* [STUDY TEXT]
<<<<

Board packs, minutes, resolutions, and board committee reports contain the highest-sensitivity information in most organisations: strategic plans, financial performance, legal exposures, executive remuneration, merger and acquisition discussions, and regulatory concerns. Their mishandling creates legal, reputational, and commercial risk that can be severe.
What Makes Board Documents Different
Board documents are different from operational documents in three important ways:
- Legal sensitivity: Board discussions on litigation, regulatory matters, and legal strategy may attract legal professional privilege. Disclosure of these documents to unauthorised parties can waive privilege.
- Market sensitivity: For listed companies, board documents may contain price-sensitive information. Leakage constitutes insider trading under the Financial Markets Act.
- Strategic sensitivity: Mergers, acquisitions, restructuring, and strategic plans can cause significant commercial harm if disclosed to competitors, employees prematurely, or the press.
Common Board Document Governance Failures
- Board packs distributed via standard email, remaining in the inboxes of directors who have since resigned
- Board minutes stored on general shared drives accessible to all management-level staff
- Directors printing board packs and leaving them in home offices, cars, or other insecure locations
- Company secretaries using consumer file-sharing platforms (Dropbox, Google Drive personal) to distribute board materials
- Former directors retaining access to board document systems after resignation
- AI tools used to summarise or analyse board documents
Personal Information in Board Documents
Board documents frequently contain personal information: executive remuneration (salary, bonuses, benefits), individual performance assessments, medical or incapacity information affecting specific individuals, and disciplinary matters. This information is subject to POPIA and must be protected accordingly.

>>>>

* [EXERCISE AIM] Turn the paragraph of the board documents text that begins "Board documents frequently contain personal information" into a short bulleted list that keeps its main facts.

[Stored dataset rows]
<<<<

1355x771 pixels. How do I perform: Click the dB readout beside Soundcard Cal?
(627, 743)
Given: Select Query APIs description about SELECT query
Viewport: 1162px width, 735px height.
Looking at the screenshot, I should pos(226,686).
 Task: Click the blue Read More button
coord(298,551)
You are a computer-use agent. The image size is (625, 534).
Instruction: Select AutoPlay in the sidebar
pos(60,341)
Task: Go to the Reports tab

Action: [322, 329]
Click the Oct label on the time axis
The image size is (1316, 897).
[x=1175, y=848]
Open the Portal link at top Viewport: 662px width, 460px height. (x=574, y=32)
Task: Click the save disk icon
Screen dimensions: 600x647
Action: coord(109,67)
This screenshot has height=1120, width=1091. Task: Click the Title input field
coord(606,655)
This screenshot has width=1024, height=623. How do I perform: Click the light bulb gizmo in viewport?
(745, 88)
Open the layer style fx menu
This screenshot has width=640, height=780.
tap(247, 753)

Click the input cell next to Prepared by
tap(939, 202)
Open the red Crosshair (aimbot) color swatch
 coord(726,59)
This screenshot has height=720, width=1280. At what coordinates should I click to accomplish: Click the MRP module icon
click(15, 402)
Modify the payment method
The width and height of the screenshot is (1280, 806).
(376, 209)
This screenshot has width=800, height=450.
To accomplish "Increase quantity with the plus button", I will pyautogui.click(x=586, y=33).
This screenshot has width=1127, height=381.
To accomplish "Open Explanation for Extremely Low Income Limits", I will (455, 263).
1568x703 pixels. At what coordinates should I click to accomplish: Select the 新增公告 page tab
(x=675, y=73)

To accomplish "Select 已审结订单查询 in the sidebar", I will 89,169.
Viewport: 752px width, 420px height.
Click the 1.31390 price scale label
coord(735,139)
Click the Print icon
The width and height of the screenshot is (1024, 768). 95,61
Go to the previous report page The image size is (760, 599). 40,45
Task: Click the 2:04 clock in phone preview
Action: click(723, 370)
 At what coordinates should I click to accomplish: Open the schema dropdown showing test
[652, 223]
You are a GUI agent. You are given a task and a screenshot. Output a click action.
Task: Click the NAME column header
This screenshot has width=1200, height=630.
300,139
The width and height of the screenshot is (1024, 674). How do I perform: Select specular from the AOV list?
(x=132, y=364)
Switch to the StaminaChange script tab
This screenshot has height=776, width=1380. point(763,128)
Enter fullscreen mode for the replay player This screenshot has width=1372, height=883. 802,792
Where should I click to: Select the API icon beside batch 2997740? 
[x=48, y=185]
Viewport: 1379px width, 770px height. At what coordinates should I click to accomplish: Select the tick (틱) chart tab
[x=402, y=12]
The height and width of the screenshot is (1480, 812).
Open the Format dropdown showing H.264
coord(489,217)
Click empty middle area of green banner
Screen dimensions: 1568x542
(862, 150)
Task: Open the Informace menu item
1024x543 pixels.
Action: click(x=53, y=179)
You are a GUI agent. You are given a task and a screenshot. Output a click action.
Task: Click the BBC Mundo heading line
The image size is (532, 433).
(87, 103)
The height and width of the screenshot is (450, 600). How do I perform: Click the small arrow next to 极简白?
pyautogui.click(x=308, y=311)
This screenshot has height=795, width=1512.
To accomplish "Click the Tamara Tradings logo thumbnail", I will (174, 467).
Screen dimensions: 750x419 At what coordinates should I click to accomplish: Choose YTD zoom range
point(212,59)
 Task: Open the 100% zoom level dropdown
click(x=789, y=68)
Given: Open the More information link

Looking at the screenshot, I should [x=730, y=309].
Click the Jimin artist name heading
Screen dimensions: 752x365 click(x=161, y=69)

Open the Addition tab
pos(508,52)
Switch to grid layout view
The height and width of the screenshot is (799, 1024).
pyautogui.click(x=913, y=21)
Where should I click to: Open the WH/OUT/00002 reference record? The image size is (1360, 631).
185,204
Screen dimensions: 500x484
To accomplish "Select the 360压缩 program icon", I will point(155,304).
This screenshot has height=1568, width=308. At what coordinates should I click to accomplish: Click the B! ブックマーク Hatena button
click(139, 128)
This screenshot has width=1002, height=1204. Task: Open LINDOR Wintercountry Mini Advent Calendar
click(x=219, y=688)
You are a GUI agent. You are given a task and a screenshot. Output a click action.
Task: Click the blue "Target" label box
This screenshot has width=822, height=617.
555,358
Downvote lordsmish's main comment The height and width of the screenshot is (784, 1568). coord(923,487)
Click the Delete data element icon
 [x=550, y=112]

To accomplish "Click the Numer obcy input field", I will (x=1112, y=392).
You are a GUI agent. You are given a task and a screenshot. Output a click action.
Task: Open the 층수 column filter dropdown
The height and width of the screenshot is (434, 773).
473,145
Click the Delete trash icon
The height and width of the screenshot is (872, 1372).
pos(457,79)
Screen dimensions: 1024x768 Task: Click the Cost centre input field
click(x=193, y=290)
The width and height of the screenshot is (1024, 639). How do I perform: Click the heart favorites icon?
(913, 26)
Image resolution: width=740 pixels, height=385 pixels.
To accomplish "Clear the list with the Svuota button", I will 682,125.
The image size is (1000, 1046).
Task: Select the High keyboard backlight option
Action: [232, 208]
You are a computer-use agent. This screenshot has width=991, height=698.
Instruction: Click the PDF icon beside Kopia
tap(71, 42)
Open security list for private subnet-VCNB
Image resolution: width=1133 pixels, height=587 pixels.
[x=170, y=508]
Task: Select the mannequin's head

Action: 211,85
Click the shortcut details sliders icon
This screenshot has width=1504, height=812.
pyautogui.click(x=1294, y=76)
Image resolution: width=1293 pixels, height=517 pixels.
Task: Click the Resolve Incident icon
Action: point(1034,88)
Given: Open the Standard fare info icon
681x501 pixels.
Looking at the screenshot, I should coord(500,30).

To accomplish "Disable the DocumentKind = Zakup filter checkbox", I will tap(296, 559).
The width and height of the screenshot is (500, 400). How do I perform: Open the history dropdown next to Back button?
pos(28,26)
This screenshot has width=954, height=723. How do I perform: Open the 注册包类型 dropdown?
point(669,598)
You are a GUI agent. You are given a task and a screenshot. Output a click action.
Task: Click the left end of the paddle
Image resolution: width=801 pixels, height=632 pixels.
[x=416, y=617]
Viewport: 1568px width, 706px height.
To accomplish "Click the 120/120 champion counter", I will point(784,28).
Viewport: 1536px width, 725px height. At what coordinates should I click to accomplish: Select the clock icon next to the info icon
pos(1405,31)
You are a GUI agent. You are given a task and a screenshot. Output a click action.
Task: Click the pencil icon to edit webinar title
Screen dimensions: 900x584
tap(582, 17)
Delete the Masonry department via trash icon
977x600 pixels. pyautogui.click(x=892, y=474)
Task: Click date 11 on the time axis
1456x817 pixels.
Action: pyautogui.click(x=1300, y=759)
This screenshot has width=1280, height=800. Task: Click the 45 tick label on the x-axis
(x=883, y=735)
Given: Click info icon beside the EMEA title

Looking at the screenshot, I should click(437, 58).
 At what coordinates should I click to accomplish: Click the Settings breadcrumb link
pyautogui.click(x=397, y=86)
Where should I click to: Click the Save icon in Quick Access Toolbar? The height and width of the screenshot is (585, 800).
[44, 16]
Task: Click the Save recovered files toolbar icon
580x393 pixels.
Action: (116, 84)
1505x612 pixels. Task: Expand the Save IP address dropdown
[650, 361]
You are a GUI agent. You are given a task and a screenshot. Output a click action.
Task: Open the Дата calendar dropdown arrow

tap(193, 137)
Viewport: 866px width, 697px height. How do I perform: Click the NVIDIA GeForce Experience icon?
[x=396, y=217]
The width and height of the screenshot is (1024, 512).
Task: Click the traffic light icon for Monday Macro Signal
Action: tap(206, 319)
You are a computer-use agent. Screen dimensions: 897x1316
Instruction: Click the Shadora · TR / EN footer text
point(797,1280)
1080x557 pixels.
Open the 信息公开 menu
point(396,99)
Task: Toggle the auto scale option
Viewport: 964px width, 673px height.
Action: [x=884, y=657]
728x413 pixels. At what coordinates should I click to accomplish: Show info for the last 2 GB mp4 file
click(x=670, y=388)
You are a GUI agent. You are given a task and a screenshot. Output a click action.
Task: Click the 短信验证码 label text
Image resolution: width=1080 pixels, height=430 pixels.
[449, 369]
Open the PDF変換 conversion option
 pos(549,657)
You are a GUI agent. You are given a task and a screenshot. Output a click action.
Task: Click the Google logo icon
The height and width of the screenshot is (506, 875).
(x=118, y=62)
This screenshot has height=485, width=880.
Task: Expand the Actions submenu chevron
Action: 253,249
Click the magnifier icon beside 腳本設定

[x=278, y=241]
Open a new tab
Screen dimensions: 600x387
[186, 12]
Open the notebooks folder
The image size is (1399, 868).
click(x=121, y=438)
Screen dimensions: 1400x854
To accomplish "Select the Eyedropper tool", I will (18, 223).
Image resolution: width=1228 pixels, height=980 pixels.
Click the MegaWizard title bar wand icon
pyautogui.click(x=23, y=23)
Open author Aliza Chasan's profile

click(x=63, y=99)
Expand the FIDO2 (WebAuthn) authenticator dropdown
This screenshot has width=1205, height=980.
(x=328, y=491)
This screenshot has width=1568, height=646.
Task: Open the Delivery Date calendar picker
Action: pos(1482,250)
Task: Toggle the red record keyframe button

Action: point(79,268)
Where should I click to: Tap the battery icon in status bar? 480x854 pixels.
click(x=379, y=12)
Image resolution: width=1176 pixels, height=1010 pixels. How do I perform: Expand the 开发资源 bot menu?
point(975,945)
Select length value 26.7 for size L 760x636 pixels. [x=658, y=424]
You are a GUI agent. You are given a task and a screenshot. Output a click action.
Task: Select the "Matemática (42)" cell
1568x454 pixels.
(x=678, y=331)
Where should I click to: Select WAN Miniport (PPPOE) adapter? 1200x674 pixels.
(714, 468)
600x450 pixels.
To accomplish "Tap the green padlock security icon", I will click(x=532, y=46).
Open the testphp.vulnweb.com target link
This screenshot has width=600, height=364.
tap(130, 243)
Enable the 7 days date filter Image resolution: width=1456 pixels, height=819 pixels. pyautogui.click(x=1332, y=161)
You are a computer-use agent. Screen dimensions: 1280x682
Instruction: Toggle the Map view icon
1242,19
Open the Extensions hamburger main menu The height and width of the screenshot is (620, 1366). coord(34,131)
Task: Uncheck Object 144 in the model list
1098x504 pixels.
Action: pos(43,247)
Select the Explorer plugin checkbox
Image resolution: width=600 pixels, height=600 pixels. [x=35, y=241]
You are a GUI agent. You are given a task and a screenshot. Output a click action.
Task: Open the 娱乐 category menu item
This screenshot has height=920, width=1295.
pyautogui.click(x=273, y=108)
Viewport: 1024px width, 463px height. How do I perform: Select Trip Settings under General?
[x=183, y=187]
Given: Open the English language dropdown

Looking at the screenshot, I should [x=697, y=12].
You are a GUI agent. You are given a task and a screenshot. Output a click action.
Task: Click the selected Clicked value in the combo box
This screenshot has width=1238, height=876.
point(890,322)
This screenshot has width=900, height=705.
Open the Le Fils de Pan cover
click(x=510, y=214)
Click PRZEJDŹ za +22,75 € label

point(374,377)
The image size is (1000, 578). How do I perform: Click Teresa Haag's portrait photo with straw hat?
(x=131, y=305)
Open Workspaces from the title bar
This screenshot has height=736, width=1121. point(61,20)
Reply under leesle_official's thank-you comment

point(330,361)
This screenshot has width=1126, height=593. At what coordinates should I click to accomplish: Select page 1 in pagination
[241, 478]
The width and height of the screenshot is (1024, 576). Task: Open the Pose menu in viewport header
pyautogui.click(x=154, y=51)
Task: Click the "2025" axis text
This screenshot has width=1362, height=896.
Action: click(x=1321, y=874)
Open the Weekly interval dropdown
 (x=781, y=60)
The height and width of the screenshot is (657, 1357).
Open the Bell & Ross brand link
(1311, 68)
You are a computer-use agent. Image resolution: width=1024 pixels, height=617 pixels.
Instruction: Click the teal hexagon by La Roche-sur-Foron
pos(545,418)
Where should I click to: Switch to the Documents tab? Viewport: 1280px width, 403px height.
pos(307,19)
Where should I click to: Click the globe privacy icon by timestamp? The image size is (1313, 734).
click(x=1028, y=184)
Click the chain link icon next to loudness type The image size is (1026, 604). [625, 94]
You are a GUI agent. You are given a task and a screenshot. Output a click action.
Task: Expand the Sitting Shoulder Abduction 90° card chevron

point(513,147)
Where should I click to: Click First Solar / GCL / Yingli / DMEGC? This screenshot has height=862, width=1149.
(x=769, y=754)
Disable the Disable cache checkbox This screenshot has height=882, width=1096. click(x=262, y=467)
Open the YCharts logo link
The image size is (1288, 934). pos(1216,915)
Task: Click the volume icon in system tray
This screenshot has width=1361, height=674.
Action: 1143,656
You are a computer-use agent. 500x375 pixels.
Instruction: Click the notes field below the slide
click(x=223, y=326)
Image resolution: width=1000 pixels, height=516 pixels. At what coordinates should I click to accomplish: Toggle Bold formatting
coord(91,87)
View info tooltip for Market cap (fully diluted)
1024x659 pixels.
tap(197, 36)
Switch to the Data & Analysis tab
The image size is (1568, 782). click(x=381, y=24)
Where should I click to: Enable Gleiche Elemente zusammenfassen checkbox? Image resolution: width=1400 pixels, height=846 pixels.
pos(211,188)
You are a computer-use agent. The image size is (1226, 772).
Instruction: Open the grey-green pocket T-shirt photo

>>>>

* [COMPLETED EXERCISE]
- Board documents often contain personal information:
  - executive remuneration (salary, bonuses, benefits)
  - individual performance assessments
  - medical or incapacity information affecting specific individuals
  - disciplinary matters
- This information falls under POPIA and must be protected accordingly.